Aims: Clopidogrel exhibits substantial variability in therapeutic response, largely contributed by genetic factors. The pharmacogenomic variants data on clopidogrel metabolism in South Asians have been sparsely studied. This study explores the impact of CYP2C19 and CES1 gene variants on clopidogrel metabolism in Sri Lankans, revealing significant pharmacogenomic insights with broader implications for South Asians.
Materials & methods: Genotype data were filtered out from an anonymized database of 690 Sri Lankans, and minor allele frequencies (MAFs) were calculated. Five variants of CYP2C19 and one variant of CES1 gene were studied.
Results: Among the five CYP2C19 variants studied, rs12769205 (A>G) and rs4244285 (G>A) had the highest MAF of 42.1% and 42.0%, respectively. The CES1 variant rs71647871 (C>T) showed a MAF of 0.2%. Sri Lankans exhibited significantly higher MAFs for key variants compared to populations such as Europeans, African Americans, and East Asians (p < 0.05).

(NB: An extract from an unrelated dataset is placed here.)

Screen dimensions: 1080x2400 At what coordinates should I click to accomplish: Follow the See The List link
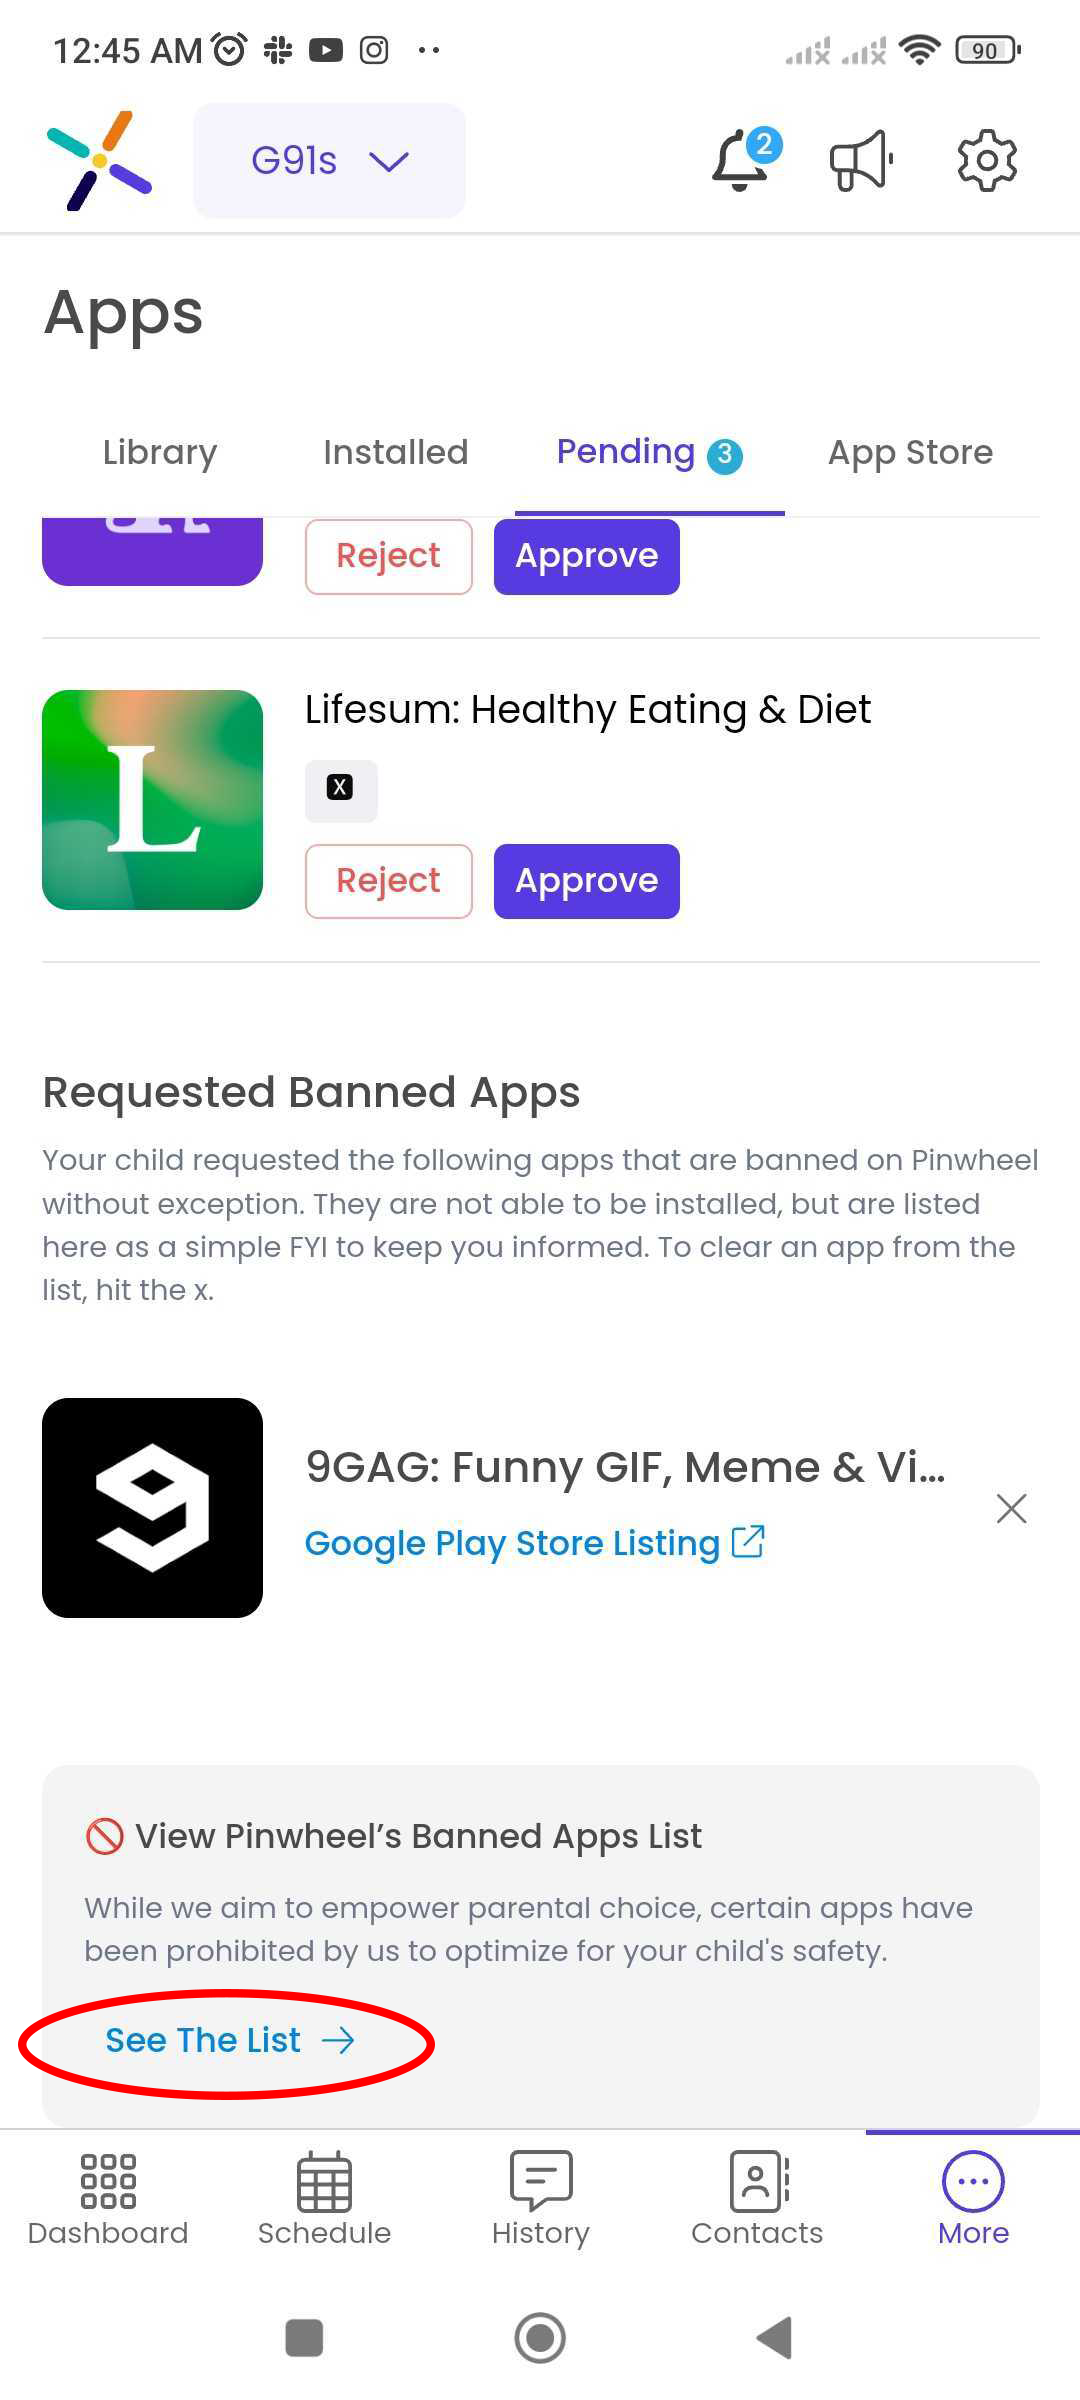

Conclusion: Given that South Asians share genetic similarities, these findings suggest that a substantial proportion of the region's population may also be poor responders to clopidogrel, increasing the risk of adverse outcomes. This highlights the importance of genotype-guided antiplatelet therapy, which could improve clinical outcomes across South Asia amidst rising cardiovascular disease rates.
Keywords: CES1 gene-variants; CYP2C19; Clopidogrel; individualized medicine; pharmacogenomics.